Catégorie Hypothèques en général | Source Rapport annuel 2010/07

Les clients sont propriétaires d’un bien immobilier, lequel est grevé d’une hypothèque en faveur de la banque. Le canton avait besoin d’une partie du terrain pour des travaux de voirie. Les clients n’étaient pas disposés à transférer à la banque le montant de l’indemnité fixé dans le cadre d’une procédure judiciaire et déjà payé par le canton. Ils arguaient du fait que le contrat hypothécaire ne prévoyait pas d’amortissements exceptionnels. Ils considéraient de plus que ce n’était pas leur problème si le canton leur avait versé l’argent à eux et non à la banque. La banque fixa un délai aux clients pour remédier à la situation et, pour le cas où ils ne s’y tiendraient pas, elle les menaça de résilier le contrat hypothécaire. Les clients jugèrent cette démarche inadmissible et s’adressèrent à l’Ombudsman.

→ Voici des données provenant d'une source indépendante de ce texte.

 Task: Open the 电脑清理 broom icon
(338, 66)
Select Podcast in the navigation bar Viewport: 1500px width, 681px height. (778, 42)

L’Ombudsman dut rappeler aux clients que la banque disposait d’un droit de gage immobilier sur la maison et le terrain, en garantie de l’hypothèque octroyée. Or, lorsqu’une partie du terrain fait l’objet d’une «expropriation», le reste perd de la valeur. Pour cette raison, la banque n’est tenue de donner son accord à une libération de la partie requise par le canton que lorsque la dette hypothécaire est réduite en conséquence. La banque peut donc exiger que le produit lui revienne, puisqu’il ne s’agit pas d’un amortissement (engagement contractuel de rembourser une partie de la dette à une date donnée ou l’ensemble de la dette par versements réguliers), mais d’une indemnisation du créancier hypothécaire pour la perte de valeur de l’objet gagé en sa faveur à titre de sûreté.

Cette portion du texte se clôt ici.